One damp afternoon a few days after this introduction, while picking up Lydia at the Little Flower gymnasium, Tomas spotted Dottie leaning against a tan brick wall and smoking a cigarette. He opened the door to go inside but she stopped him.

—How’s Mr. Librarian today?

They spoke of small things, the Broncos’ popularity and the arrival soon of ski season. She offered him a stick of gum and laughed when he folded it in thirds before putting it in his mouth, as if sliding a letter into an envelope.

—Your husband, he said. He’s the plumber, right?

She cocked an eyebrow.

—I’ve seen his truck, he added.

—You’ve seen it at the library?

—Just around the neighborhood. He works a lot.

—He’s never home, Dottie said, but at least he takes Carol on the job with him sometimes. If she had her way, she’d drop out of fourth grade and take over the family business.

Tomas smirked. He couldn’t tell if Dottie was staring deep into his eyes or studying the flecked lenses of his horn-rims. Either way, he was nervous.

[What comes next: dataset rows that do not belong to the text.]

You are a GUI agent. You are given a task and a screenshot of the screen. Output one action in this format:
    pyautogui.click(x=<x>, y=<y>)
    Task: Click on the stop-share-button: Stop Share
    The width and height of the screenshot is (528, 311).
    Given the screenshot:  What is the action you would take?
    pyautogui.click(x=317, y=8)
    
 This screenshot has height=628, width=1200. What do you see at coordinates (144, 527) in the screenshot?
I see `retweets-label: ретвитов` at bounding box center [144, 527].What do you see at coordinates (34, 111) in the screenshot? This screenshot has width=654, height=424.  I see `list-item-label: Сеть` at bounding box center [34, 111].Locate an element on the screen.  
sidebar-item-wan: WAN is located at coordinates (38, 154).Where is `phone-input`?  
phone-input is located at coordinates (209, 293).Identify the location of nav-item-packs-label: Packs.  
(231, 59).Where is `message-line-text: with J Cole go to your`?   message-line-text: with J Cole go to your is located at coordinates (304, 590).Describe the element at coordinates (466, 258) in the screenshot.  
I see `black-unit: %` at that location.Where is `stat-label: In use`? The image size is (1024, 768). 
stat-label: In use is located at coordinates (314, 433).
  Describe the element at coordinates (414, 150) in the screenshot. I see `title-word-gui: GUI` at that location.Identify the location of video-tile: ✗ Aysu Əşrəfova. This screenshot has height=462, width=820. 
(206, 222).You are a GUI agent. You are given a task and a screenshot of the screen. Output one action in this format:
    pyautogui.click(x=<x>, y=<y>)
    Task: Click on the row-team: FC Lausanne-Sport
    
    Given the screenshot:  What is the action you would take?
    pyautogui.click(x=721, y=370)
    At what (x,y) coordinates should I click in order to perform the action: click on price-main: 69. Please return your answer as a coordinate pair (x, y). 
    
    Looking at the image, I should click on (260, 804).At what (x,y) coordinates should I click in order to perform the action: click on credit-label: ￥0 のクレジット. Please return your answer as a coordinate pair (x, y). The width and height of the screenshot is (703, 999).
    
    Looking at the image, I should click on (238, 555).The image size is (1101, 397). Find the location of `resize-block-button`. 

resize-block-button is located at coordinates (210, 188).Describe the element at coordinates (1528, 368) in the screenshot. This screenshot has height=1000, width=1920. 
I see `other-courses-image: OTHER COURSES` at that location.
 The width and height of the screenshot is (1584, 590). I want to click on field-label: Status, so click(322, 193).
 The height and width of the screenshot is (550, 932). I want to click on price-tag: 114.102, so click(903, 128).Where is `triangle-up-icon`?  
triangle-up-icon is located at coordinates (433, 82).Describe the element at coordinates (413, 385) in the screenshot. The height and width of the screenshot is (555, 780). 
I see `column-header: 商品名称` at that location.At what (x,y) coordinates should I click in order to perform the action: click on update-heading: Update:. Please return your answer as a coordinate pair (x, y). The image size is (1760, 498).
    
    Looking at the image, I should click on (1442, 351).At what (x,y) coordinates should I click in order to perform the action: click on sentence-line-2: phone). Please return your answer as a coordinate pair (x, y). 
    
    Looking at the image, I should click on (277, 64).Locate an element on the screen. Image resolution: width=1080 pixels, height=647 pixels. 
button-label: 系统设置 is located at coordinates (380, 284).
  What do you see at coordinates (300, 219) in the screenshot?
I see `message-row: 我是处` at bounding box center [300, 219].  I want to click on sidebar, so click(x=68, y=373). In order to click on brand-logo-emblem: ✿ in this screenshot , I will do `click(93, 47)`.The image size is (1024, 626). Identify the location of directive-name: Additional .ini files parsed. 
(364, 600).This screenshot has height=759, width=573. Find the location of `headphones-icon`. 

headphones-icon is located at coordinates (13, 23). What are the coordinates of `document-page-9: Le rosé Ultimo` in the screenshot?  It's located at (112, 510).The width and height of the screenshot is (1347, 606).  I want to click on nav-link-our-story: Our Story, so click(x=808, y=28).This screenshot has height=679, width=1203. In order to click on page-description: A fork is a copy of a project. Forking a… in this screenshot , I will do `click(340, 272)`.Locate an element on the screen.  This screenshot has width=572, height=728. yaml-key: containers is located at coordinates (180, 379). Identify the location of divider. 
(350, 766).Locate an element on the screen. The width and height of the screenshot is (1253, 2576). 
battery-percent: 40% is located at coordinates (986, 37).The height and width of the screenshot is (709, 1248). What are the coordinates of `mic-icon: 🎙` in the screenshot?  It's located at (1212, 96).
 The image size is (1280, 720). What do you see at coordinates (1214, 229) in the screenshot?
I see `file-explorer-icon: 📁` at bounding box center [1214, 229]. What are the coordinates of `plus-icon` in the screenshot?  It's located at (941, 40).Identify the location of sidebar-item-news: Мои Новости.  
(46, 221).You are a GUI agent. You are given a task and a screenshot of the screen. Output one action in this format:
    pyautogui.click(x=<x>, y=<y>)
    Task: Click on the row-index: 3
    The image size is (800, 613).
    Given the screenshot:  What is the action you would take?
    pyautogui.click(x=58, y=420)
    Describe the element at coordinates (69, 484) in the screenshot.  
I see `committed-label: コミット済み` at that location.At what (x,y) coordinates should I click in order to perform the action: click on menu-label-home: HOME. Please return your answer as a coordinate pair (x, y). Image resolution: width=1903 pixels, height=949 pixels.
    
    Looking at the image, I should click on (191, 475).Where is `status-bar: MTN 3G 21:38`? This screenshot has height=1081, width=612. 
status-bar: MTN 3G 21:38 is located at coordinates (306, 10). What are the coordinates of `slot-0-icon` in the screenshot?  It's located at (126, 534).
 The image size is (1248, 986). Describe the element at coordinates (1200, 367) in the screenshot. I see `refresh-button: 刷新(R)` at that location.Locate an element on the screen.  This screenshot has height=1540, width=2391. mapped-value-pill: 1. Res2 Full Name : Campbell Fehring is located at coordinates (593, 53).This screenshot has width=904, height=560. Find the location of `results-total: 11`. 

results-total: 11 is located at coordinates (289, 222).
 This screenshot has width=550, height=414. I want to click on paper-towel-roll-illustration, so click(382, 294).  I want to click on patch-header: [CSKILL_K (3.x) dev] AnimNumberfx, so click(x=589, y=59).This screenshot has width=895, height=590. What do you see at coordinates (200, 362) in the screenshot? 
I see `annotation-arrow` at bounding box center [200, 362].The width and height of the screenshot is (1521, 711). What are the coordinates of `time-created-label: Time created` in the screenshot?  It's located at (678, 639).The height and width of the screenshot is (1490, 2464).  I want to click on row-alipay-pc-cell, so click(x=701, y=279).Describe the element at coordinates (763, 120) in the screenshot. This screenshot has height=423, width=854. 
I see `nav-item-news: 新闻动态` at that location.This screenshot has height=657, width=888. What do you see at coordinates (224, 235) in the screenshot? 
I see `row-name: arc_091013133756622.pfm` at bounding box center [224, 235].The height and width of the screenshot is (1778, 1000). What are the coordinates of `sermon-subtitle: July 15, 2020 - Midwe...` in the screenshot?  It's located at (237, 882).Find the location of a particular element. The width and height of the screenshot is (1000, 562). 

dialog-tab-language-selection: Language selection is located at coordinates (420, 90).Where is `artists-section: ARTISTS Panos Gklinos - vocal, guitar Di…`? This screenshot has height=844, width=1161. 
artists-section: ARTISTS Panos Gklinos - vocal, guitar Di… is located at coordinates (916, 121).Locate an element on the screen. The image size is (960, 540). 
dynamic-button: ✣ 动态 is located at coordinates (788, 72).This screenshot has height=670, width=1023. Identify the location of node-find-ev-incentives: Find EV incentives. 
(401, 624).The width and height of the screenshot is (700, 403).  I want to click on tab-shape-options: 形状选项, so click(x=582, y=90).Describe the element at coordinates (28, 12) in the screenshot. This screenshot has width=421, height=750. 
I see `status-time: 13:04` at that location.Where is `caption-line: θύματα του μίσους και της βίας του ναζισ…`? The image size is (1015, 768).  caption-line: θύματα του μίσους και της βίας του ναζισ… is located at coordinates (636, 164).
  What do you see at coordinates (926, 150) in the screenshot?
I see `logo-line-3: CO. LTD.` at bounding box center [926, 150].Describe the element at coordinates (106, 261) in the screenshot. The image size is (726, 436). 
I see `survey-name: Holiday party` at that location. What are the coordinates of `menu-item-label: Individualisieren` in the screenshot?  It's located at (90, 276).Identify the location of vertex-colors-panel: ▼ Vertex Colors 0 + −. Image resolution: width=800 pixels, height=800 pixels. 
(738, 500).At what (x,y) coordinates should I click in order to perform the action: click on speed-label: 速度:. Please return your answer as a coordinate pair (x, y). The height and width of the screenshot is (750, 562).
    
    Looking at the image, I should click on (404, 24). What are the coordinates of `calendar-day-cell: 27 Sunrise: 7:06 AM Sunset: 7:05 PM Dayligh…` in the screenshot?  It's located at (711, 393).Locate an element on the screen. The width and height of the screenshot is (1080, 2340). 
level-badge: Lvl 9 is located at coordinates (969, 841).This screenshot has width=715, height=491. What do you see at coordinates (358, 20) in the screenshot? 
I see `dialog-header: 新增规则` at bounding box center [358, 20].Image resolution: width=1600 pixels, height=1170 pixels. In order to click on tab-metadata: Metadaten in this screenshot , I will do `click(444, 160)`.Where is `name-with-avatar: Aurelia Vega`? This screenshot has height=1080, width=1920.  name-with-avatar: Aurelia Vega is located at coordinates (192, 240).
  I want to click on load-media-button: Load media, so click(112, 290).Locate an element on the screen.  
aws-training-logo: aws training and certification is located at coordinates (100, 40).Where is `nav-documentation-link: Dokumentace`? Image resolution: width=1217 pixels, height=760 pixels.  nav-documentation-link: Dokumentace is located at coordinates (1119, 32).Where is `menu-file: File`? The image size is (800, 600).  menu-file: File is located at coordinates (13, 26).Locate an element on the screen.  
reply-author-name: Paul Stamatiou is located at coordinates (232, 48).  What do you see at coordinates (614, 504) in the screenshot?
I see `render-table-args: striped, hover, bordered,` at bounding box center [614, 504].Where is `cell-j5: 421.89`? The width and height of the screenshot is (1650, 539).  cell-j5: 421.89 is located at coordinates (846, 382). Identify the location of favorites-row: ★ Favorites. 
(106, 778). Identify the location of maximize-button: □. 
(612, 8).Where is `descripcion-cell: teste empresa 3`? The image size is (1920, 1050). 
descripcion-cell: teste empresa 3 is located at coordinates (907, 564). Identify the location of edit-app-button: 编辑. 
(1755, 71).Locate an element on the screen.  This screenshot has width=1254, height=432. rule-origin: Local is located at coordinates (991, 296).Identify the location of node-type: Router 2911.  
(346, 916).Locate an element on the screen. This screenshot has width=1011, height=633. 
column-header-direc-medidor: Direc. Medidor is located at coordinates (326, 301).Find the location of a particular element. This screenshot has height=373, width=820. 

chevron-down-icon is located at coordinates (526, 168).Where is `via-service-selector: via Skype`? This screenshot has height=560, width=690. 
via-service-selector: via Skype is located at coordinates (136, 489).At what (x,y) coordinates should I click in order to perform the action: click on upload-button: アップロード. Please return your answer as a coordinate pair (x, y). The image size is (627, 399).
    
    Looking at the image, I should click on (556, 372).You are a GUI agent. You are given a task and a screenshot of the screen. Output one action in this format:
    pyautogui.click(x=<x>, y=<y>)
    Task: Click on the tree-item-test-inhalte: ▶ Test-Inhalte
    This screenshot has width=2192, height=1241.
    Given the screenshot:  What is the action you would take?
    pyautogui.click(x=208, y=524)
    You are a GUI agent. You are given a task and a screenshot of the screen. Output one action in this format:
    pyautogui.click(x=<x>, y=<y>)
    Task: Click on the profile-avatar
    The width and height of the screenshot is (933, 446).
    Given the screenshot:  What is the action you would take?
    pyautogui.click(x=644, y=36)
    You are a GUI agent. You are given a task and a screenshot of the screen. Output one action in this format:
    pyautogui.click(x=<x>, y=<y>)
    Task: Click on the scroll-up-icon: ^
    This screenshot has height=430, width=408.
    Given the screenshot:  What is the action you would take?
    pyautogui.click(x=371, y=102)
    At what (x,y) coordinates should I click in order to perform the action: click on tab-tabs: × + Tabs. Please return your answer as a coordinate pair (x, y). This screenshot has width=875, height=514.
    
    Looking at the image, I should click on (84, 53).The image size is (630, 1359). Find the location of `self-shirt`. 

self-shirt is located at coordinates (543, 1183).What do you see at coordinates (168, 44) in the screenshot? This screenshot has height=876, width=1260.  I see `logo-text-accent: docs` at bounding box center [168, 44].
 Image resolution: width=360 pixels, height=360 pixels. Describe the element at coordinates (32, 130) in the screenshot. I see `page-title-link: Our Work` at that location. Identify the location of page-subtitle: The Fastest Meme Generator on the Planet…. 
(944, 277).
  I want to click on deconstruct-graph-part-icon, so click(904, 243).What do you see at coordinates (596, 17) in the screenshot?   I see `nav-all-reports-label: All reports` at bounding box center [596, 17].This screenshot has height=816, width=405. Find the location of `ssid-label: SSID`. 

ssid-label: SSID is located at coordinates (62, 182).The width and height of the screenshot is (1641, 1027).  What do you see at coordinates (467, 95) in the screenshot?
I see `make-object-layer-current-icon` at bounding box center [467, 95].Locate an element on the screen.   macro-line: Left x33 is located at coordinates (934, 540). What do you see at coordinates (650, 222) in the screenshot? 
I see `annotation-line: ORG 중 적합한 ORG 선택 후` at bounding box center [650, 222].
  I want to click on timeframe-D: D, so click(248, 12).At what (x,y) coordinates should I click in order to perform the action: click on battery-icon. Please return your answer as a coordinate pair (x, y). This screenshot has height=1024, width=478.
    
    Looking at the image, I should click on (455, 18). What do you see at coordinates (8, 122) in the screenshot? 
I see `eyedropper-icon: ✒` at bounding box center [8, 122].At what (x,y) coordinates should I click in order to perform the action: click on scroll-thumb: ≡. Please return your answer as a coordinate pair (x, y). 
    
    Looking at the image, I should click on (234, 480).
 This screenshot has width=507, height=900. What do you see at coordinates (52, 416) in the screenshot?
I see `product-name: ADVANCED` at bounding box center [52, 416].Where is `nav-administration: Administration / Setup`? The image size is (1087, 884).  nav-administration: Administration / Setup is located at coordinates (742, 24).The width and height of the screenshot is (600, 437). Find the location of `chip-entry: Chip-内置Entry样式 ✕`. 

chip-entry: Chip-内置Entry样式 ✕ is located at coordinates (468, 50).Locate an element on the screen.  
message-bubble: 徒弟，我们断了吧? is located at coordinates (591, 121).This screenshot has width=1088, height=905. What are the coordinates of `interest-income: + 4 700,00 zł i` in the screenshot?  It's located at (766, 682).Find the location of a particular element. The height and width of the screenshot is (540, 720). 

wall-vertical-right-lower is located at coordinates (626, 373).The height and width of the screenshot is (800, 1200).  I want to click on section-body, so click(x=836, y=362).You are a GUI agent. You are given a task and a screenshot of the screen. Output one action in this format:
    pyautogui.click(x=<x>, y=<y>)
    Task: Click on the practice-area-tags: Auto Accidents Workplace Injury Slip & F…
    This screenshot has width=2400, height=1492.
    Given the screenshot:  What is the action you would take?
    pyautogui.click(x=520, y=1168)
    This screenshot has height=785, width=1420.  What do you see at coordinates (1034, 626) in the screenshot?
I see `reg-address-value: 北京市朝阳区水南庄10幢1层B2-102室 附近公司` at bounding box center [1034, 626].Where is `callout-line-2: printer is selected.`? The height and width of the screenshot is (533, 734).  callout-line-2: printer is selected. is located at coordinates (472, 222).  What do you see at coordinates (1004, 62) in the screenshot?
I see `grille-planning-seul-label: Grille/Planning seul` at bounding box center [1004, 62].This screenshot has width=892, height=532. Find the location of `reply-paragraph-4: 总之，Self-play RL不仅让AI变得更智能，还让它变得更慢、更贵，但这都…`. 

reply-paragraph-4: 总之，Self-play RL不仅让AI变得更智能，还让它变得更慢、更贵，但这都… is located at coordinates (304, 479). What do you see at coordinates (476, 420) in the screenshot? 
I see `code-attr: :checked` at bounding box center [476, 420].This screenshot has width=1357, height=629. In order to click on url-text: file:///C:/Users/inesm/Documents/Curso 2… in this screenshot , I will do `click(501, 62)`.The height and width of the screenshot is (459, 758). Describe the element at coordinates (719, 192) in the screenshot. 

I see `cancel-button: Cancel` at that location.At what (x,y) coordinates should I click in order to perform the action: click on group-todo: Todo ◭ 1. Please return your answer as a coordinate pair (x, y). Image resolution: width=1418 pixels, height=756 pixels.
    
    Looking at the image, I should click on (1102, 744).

—At least there’s good money in being a plumber, he said.

—Not good enough.

Tomas laughed a little and chomped his gum. Before he went inside to find his little girl, he turned and watched in awe as Dottie pressed the tip of her tongue delicately into her lip.





CHAPTER SEVEN


In her kitchen, Lydia nibbled the crust from her honey toast and waited impatiently for her overworked coffeemaker to finish gurgling. When she looked up, David was there in his towel, red from his shower, smelling of menthol shaving cream. He peered into Joey’s milk crate, which sat in the center of their breakfast table, where Lydia had left it the night before.

“More books?” he said, picking up Joey’s dusty Victorian story primer and turning it over in his hands.

“Can’t ever have too many,” she said lightly.

“Seriously. I like your whole book thing. Just having them around makes me feel smarter.”

“Now, if we could just get you to read them.”

“No need. It’s like free IQ points in every room. On every conceivable surface.”

“Glad to help.”

“Some would call you a hoarder,” he said. “But not me. I call you a collector.”

“That’s the spirit,” she said.

Lydia looked up the length of David’s arm and saw his clean, damp hair and the remnant glow of his shower, and felt the desire to rest her hand on his.

“They’re from Joey,” she said, nodding at the crate on the table. “The books.”

The coffeemaker wheezed and David poured her a cup. She hummed self-consciously, feeling grateful as she sipped. David tilted up the lip of the milk crate and peered at the tumbled titles inside.

“Joey the BookFrog?” he said, and sat in the chair next to her.

“The one and only.”

“And his buddy hasn’t shown up yet?”

“Lyle? Not yet.”

“Fishy?”

“Fishy,” she said, then patted the edge of the crate. “Then there’s this. Gathered from his apartment. My inheritance, apparently.”

“His last good deed,” David said, nodding. “It’s kind of sweet. He obviously knew you’d appreciate them.”

“That’s one way to look at it,” she said.

“I’m guessing his apartment wasn’t paradise?”

“More like the inferno. Listen, I know you need to go, but . . .” She told him about visiting Joey’s apartment the night before, and about the books he’d left to her in death and the strange fact that the books had holes cut out of them.

“Holes?” he said.

“Little windows,” she said.

“Why would he do that?” he said in that same cerebral tone he used when describing the way he’d cracked a coding problem at work or figured out which sensor in his car was causing his engine to misfire. “I mean, what’s the point of giving them to you if they’re all cut up?”